Task instructions
Your output should be the line with "Task: Click the default" followed by every remaining line of the entries, reproduced exactly.

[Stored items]
^^^^^^^^^^^^^^^^

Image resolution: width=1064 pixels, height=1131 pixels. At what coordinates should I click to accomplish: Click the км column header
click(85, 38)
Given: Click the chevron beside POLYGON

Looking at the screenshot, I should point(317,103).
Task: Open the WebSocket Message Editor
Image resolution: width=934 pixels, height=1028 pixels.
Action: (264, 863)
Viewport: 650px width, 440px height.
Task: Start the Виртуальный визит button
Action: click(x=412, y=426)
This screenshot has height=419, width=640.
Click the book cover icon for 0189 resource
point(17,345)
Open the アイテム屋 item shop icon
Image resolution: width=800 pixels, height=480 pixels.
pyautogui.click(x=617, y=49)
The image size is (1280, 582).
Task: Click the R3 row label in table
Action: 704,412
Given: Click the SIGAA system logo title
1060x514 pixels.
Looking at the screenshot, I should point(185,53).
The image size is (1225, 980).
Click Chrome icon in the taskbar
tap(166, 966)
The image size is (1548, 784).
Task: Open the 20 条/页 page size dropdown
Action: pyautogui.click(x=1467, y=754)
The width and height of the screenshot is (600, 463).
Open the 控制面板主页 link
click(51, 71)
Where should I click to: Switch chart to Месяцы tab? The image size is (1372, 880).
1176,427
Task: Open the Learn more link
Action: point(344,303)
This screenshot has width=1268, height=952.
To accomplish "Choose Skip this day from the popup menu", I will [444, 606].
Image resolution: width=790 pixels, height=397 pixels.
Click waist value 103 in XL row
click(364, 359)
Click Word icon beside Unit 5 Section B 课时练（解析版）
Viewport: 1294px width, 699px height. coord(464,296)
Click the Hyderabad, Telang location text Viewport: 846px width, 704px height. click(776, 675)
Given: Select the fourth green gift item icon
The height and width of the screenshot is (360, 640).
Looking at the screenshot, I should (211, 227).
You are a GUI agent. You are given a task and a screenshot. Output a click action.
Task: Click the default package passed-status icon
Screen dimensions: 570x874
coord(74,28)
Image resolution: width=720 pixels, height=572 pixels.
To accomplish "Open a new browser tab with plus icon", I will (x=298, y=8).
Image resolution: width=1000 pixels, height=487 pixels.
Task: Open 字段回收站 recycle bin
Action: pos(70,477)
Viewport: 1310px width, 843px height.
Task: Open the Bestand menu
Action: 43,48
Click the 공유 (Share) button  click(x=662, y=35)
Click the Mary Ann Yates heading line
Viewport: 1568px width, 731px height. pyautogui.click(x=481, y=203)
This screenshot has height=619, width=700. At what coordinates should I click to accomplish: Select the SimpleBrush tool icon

^^^^^^^^^^^^^^^^

Written response
Task: Click the default package passed-status icon
Screen dimensions: 570x874
coord(74,28)
Image resolution: width=720 pixels, height=572 pixels.
To accomplish "Open a new browser tab with plus icon", I will (x=298, y=8).
Image resolution: width=1000 pixels, height=487 pixels.
Task: Open 字段回收站 recycle bin
Action: pos(70,477)
Viewport: 1310px width, 843px height.
Task: Open the Bestand menu
Action: 43,48
Click the 공유 (Share) button  click(x=662, y=35)
Click the Mary Ann Yates heading line
Viewport: 1568px width, 731px height. pyautogui.click(x=481, y=203)
This screenshot has height=619, width=700. At what coordinates should I click to accomplish: Select the SimpleBrush tool icon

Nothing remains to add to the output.